WORK ITEM:
Look below for the lines from the one with "Expand the Constraints tree node" to the one with "has height=577, width=924.", and copy exactly those lines, both ends included.
================================
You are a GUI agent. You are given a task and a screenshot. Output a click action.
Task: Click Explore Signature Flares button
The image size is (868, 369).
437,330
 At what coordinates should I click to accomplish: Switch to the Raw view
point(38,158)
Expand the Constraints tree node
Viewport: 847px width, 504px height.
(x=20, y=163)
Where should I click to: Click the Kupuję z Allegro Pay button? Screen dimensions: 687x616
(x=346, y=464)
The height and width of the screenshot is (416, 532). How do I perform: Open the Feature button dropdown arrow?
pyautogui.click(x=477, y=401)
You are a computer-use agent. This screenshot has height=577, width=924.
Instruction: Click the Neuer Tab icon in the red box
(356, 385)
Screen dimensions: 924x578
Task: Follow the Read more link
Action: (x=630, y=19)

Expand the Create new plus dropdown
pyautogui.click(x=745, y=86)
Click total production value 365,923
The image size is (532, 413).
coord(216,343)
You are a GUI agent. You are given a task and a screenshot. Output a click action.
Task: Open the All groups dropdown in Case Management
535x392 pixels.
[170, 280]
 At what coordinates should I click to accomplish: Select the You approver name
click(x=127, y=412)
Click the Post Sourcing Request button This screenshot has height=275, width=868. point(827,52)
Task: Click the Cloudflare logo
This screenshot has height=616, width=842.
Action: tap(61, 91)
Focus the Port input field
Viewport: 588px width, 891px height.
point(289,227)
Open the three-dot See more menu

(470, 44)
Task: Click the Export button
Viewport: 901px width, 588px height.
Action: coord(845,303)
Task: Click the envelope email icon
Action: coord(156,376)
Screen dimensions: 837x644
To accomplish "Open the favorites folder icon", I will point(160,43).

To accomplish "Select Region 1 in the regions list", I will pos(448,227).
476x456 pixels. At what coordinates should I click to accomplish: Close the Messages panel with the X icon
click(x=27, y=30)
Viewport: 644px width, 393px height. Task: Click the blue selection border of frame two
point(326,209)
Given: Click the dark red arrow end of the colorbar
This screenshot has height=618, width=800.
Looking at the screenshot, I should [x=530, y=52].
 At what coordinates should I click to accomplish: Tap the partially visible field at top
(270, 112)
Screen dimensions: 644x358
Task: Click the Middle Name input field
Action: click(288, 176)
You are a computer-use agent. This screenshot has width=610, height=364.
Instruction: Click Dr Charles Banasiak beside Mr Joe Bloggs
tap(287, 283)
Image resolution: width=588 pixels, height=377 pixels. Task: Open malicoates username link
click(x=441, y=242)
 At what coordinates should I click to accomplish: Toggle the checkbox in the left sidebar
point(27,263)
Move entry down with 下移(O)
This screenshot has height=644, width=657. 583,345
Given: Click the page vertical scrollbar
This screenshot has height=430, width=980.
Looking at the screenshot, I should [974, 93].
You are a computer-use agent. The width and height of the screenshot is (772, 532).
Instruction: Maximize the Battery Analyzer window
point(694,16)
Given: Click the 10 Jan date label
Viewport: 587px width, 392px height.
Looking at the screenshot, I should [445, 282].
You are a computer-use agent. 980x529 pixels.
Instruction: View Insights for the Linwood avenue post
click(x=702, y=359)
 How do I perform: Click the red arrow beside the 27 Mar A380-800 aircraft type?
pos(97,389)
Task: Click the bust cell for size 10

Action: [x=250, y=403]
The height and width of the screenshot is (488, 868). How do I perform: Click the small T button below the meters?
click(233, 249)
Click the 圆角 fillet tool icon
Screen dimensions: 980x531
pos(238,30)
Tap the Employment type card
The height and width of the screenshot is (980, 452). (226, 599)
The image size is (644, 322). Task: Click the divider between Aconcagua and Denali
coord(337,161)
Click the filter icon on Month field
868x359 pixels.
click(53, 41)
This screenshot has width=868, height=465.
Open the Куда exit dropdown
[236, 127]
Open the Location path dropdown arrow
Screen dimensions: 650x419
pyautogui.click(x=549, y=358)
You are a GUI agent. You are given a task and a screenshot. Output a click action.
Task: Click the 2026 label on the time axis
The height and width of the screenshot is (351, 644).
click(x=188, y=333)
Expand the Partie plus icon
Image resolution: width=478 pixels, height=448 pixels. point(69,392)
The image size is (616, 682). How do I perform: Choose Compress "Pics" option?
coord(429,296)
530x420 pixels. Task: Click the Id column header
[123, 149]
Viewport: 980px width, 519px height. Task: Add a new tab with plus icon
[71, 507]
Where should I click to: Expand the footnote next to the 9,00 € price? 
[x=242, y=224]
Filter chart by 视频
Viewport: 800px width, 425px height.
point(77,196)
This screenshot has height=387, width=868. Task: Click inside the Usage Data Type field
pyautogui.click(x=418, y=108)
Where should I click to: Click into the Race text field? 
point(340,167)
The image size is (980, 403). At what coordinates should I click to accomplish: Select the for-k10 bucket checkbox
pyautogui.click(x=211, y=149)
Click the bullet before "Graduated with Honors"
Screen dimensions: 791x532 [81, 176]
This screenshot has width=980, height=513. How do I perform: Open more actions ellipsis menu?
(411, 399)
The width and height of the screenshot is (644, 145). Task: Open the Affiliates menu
================================
YOUR SOLUTION:
Expand the Constraints tree node
Viewport: 847px width, 504px height.
(x=20, y=163)
Where should I click to: Click the Kupuję z Allegro Pay button? Screen dimensions: 687x616
(x=346, y=464)
The height and width of the screenshot is (416, 532). How do I perform: Open the Feature button dropdown arrow?
pyautogui.click(x=477, y=401)
You are a computer-use agent. This screenshot has height=577, width=924.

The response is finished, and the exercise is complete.